GIVEN PROBLEM
Reproduce the records word for word, from the very first line through the line that contains "should pyautogui.click(x=328, y=187).".

--- START ---

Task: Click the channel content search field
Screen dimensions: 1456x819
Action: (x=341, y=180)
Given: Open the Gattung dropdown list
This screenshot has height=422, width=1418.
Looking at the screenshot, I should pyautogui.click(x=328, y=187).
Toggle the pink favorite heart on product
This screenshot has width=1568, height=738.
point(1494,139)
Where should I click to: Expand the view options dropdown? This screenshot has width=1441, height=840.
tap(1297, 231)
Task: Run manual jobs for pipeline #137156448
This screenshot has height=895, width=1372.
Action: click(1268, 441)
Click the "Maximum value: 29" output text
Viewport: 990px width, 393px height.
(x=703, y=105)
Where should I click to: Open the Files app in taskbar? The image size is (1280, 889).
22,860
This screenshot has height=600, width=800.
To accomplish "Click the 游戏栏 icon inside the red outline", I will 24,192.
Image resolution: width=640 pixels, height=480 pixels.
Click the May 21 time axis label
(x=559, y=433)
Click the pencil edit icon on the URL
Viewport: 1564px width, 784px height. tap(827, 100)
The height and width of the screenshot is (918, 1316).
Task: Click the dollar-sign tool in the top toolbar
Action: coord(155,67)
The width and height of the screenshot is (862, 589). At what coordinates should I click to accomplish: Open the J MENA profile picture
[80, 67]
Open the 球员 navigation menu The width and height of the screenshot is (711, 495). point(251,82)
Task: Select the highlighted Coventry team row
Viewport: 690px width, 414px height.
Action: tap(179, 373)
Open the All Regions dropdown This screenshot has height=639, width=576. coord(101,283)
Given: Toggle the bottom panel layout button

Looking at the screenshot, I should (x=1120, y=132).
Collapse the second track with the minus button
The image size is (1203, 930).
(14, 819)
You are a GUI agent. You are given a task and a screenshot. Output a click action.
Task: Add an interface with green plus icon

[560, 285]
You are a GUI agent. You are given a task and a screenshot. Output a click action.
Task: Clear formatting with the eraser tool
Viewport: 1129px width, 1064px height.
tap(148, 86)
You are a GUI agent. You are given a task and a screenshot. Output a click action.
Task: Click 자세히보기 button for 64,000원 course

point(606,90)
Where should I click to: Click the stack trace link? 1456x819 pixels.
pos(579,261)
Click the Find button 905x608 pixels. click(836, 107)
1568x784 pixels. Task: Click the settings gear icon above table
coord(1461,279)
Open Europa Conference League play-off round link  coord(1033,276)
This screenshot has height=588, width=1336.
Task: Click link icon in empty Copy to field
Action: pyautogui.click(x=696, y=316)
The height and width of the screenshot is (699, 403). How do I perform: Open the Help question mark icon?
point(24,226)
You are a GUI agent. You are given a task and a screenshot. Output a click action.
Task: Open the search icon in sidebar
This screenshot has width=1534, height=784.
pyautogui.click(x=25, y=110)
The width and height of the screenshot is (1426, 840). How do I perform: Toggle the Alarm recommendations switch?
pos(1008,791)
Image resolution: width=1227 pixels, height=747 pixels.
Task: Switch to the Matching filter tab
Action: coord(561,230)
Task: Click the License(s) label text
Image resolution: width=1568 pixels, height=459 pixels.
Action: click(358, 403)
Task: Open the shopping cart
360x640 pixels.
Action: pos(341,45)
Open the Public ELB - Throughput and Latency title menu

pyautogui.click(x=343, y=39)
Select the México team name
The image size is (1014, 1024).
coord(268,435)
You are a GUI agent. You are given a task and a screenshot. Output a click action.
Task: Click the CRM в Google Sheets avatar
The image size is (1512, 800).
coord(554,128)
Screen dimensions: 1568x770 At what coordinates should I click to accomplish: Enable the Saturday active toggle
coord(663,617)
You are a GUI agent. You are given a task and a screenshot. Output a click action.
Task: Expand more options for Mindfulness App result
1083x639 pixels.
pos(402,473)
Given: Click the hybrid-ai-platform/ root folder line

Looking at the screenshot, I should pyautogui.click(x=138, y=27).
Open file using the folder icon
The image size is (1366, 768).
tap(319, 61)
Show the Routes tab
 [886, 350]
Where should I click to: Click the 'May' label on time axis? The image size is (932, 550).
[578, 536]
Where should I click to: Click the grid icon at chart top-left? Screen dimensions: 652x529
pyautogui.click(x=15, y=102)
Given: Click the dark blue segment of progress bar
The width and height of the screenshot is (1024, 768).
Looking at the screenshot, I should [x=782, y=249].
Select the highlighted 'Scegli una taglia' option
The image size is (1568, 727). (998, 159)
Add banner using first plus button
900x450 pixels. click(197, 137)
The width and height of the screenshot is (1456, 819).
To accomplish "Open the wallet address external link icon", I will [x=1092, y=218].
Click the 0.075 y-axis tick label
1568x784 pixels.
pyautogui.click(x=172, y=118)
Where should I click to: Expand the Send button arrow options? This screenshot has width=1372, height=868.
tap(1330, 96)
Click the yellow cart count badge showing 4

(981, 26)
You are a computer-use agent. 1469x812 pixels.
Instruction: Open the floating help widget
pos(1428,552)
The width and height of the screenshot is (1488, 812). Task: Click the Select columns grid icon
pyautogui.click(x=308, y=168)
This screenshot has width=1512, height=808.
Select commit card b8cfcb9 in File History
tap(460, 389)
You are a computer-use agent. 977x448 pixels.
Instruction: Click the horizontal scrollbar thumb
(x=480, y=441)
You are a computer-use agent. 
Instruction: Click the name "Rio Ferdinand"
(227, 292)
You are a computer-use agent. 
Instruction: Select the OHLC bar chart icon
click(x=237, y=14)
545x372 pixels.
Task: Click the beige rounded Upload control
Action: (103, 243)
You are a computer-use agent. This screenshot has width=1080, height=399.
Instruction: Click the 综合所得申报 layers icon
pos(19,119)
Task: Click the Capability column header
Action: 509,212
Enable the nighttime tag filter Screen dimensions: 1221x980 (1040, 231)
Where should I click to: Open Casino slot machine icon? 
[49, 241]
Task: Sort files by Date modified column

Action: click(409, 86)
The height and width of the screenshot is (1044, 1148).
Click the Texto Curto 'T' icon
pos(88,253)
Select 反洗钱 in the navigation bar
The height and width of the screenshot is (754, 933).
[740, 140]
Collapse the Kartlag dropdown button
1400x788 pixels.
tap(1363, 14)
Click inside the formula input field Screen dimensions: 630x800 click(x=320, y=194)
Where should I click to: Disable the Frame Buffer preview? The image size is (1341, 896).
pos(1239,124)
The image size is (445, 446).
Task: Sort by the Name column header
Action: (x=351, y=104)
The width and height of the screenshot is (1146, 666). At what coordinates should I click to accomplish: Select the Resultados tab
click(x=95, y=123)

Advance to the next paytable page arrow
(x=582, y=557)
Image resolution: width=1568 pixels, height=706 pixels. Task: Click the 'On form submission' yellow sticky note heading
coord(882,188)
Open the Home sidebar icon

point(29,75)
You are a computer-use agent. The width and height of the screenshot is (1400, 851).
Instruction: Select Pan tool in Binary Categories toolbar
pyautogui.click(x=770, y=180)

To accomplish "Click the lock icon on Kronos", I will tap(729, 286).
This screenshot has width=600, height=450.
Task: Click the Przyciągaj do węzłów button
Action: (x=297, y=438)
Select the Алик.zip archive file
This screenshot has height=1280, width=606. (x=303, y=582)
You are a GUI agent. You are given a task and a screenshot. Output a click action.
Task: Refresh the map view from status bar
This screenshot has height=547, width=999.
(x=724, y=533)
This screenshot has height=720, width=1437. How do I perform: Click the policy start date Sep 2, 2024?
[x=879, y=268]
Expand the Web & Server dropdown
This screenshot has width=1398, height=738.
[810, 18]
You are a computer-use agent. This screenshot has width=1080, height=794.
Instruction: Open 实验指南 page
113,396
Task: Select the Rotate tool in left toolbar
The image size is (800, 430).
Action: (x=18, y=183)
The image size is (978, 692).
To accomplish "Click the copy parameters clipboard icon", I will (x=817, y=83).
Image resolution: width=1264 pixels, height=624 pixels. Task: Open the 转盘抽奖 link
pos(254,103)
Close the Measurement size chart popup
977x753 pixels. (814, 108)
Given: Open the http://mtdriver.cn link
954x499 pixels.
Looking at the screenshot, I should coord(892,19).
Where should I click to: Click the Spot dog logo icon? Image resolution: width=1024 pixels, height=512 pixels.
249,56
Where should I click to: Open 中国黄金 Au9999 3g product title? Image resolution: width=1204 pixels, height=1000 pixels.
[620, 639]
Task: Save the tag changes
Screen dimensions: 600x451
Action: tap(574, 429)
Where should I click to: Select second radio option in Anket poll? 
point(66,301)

--- END ---

TASK OUTPUT
Task: Click the channel content search field
Screen dimensions: 1456x819
Action: (x=341, y=180)
Given: Open the Gattung dropdown list
This screenshot has height=422, width=1418.
Looking at the screenshot, I should pyautogui.click(x=328, y=187).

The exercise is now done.